Click-target data
==============================
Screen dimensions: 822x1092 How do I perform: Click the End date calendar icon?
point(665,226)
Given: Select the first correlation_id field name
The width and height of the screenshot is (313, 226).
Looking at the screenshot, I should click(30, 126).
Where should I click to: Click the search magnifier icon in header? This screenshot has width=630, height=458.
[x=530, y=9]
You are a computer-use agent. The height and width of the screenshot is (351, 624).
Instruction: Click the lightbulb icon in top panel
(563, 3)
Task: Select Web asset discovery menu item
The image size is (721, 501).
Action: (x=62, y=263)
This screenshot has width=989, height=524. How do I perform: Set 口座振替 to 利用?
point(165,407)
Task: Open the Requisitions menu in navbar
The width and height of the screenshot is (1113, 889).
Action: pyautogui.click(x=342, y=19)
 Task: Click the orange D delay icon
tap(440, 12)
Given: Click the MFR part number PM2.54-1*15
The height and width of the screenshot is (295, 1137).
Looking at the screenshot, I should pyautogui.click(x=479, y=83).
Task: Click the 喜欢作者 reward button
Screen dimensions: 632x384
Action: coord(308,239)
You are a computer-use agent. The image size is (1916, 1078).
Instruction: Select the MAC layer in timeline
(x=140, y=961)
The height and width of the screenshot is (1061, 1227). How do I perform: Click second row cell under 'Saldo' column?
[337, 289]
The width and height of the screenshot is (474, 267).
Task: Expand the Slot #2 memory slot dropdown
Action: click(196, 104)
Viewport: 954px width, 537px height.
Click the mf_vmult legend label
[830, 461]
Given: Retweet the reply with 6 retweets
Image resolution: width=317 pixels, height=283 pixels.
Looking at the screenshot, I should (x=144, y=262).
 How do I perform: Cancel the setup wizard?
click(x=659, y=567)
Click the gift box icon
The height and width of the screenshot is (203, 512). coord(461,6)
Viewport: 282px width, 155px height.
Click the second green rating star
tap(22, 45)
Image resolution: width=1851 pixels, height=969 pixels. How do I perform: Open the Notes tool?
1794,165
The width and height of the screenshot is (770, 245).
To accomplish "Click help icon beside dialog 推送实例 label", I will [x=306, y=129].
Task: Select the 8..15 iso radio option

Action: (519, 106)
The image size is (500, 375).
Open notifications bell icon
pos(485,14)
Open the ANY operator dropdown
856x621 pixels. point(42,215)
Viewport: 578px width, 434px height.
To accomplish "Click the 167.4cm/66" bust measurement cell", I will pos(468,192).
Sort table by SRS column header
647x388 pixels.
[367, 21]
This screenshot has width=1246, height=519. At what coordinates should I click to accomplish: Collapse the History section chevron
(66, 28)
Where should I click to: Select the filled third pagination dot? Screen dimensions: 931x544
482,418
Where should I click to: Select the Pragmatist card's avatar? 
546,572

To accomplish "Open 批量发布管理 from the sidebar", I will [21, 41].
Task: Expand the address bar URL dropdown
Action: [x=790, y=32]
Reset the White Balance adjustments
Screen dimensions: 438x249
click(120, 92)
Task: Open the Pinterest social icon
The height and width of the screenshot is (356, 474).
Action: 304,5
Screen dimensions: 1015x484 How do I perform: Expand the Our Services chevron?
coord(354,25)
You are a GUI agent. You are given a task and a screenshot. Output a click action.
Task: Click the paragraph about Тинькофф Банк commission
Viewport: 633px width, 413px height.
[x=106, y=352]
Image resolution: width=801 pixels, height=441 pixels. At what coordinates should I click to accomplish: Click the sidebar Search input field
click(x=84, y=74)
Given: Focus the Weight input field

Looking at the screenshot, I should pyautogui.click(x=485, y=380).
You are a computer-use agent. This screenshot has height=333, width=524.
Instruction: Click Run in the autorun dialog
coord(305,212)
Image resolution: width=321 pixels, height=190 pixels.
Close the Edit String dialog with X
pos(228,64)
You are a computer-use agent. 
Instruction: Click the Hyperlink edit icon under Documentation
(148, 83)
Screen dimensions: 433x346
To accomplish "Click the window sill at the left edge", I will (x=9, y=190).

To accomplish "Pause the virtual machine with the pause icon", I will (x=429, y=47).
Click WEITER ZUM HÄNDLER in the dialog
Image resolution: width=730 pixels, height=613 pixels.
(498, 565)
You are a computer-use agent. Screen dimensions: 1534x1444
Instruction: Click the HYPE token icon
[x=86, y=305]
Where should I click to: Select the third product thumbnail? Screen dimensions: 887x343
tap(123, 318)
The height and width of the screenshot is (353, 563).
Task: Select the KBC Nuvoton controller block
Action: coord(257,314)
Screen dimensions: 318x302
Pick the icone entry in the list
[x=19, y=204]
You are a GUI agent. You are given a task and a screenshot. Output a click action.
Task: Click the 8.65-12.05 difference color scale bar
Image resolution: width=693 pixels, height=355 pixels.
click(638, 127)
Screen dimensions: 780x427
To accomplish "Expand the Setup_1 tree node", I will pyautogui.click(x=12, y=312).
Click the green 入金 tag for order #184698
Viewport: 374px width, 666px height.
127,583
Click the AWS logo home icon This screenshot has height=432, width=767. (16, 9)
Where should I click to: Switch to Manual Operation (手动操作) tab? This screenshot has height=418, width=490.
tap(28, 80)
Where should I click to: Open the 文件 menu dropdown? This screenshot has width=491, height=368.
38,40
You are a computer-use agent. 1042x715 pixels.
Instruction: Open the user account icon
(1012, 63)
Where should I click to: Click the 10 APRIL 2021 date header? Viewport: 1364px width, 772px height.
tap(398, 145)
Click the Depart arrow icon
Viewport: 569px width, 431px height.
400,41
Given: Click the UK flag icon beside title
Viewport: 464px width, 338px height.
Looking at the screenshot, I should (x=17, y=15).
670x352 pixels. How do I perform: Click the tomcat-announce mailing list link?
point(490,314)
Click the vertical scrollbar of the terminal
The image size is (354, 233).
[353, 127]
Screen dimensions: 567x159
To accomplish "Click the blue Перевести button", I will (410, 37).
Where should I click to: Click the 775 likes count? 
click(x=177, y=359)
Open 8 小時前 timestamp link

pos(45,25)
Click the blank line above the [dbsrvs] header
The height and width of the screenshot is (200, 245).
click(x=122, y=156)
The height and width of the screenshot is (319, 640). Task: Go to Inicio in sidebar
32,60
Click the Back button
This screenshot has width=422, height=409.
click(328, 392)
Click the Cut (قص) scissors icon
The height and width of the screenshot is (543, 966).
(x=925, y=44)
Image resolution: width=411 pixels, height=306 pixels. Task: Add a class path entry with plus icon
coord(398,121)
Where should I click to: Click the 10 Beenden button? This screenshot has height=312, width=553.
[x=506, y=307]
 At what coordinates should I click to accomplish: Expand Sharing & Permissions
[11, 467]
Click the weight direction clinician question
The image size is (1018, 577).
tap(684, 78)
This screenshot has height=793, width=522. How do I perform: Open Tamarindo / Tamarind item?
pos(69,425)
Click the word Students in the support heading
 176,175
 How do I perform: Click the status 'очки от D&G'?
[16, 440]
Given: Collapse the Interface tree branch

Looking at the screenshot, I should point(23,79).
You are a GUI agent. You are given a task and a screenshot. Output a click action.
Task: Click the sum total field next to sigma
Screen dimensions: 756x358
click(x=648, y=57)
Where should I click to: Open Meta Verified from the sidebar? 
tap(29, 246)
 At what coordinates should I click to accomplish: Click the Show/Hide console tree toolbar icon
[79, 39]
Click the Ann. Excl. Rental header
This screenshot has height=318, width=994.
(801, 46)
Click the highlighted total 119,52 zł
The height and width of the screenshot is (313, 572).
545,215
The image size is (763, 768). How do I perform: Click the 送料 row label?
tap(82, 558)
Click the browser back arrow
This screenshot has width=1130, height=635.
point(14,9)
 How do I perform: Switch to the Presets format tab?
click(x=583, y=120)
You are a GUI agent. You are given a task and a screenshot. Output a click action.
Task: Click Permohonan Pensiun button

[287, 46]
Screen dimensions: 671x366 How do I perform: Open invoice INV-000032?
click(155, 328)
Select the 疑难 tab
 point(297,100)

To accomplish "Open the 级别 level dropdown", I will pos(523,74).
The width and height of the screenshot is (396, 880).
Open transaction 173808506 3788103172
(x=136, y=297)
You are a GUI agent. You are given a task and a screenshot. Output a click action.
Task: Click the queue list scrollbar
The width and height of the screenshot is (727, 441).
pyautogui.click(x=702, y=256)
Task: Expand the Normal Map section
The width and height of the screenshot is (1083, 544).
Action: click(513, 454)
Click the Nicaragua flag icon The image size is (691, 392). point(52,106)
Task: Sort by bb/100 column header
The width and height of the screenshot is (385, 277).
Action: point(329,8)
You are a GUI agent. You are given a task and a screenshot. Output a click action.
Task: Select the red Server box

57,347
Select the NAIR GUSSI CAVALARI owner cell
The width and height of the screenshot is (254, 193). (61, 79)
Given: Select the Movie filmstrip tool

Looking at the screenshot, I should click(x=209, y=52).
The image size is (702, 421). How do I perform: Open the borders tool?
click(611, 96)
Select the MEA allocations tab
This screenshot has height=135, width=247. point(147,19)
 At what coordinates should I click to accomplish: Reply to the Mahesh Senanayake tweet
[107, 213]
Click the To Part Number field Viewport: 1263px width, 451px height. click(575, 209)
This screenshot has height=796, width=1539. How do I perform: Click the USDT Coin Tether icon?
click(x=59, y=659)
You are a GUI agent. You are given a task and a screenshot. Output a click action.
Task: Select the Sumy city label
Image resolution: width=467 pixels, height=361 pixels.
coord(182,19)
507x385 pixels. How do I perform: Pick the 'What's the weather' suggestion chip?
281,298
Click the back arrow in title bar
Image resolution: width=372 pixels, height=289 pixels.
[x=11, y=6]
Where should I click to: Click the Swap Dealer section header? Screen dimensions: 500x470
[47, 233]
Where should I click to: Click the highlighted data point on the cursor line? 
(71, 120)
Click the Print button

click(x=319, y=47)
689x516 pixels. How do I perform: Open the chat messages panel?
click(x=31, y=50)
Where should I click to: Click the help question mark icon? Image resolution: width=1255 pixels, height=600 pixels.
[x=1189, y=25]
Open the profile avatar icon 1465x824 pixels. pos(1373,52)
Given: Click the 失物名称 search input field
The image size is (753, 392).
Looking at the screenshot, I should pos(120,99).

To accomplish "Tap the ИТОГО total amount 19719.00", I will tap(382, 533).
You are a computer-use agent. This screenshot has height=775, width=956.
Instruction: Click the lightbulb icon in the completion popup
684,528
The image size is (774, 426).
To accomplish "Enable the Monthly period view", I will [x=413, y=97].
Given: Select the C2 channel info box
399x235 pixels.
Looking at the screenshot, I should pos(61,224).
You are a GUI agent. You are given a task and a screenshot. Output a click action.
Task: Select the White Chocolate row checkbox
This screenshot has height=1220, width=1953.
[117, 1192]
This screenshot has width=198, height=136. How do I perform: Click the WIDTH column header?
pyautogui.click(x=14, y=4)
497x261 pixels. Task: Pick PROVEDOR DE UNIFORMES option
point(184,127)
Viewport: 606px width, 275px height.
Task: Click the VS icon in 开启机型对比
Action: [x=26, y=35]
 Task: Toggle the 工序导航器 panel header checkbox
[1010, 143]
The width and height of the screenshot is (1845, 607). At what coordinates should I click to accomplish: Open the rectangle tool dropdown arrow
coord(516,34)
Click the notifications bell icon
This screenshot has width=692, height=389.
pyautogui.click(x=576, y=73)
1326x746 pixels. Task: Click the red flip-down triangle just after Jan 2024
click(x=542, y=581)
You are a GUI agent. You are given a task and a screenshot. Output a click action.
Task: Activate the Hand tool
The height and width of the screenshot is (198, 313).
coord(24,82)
==============================
• Goal:
Rewrite only the part that opens with the line containing "This screenshot has height=796, width=1539." and closes with the line containing "coord(182,19)", replacing "Select" with "Choose" and leaving everything else unchanged.

• Exercise output:
This screenshot has height=796, width=1539. How do I perform: Click the USDT Coin Tether icon?
click(x=59, y=659)
You are a GUI agent. You are given a task and a screenshot. Output a click action.
Task: Choose the Sumy city label
Image resolution: width=467 pixels, height=361 pixels.
coord(182,19)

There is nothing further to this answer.